Liver fat mucks up the workings of the liver. It is the root cause of the phenomenon known as “insulin resistance” and the primary process that drives chronic metabolic disease. In other words, neither fat nor carbohydrates are problematic – until they are combined. The food industry does precisely that, mixing more of both into the Western diet for palatability and shelf life, thereby intensifying insulin resistance and chronic metabolic disease.
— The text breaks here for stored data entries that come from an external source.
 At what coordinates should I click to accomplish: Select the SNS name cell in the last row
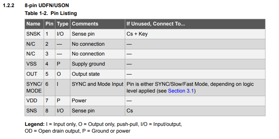tap(34, 111)
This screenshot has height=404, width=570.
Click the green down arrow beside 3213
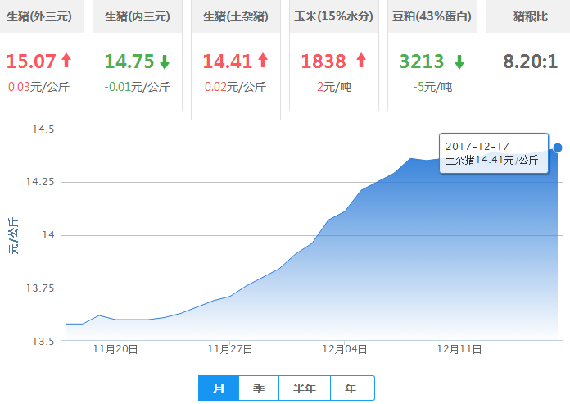pos(459,61)
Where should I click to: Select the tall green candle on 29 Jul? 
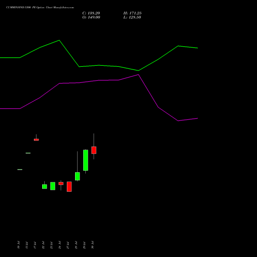(86, 160)
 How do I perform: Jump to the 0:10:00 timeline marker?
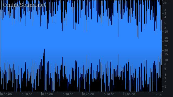point(27,94)
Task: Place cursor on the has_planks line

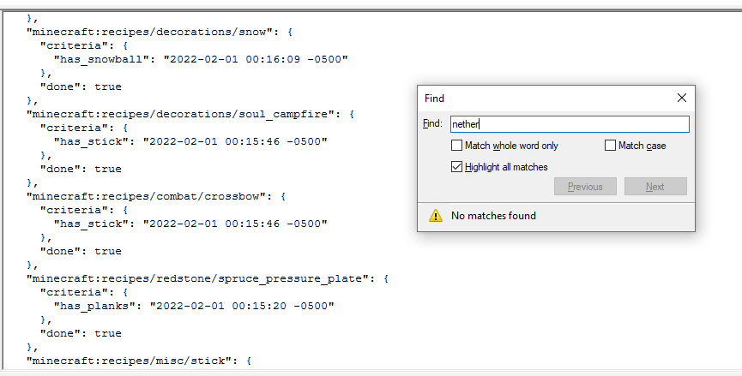Action: [x=194, y=306]
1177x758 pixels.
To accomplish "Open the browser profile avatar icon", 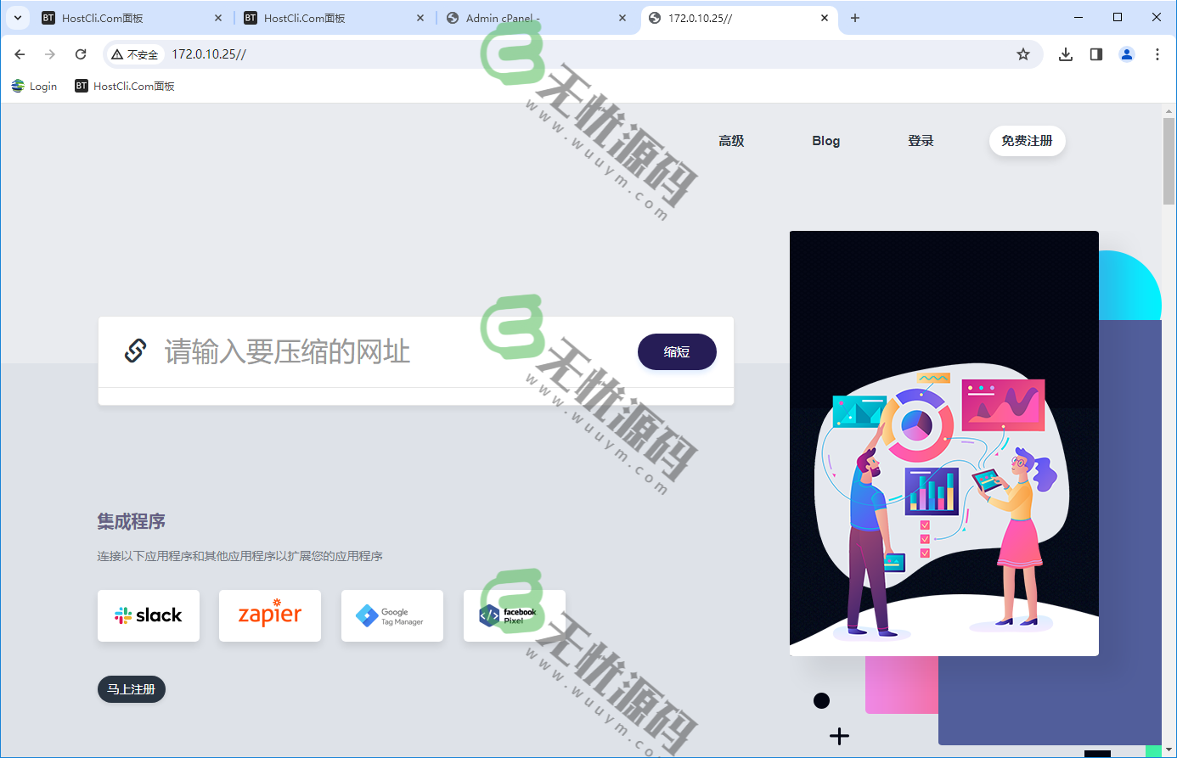I will pos(1126,53).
But there is one exception to this formulation: sugar. Sucrose and high-fructose corn syrup are comprised of one molecule of glucose (not especially sweet) and one molecule of fructose (very sweet). While glucose is metabolized by the glycolytic pathway, fructose is metabolized by the lipolytic pathway, and is not insulin-regulated. Thus, when sugar is ingested in excess, the liver mitochondria are so overwhelmed that they have no choice but to build liver fat. Today, 33% of Americans have a fatty liver, which causes chronic metabolic disease.

Prior to 1900, Americans consumed less than 30 grams of sugar per day, or about 6% of total calories. In 1977, it was 75 grams/day, and in 1994, up to 110 grams/day. Currently, adolescents average 150 grams/day (roughly 30% of total calories) – a five-fold increase in one century, and a two-fold increase in a generation. In the past 50 years, consumption of sugar has also doubled worldwide. Worse yet, other than the ephemeral pleasure that it provides, there is not a single biochemical process that requires dietary fructose; it is a vestigial nutrient, left over from the evolutionary differentiation between plants and animals.

It is therefore clear that a calorie is not a calorie. Fats, carbohydrates, fructose, and glucose are all metabolized differently in the body. Furthermore, you are what you do with what you eat. Combining fat and carbohydrate places high demands on the metabolic process. And adding sugar is particularly egregious.

Indeed, while food companies would have you believe that sugar can be part of a balanced diet, the bottom line is that they have created an unbalanced one. Of the 600,000 food items available in the US, 80% are laced with added sugar. People cannot be held responsible for what they put in their mouths when their choices have been co-opted.

And this brings us back to those obese toddlers. The fructose content of a soft drink is 5.3%. Of course, many parents might refuse to give soft drinks to their children, but the fructose content of soy formula is 5.1%, and 6% for juice.

We have a long way to go to debunk dangerous nutritional dogmas. Until we do, we will make little headway in reversing an imminent medical and economic disaster.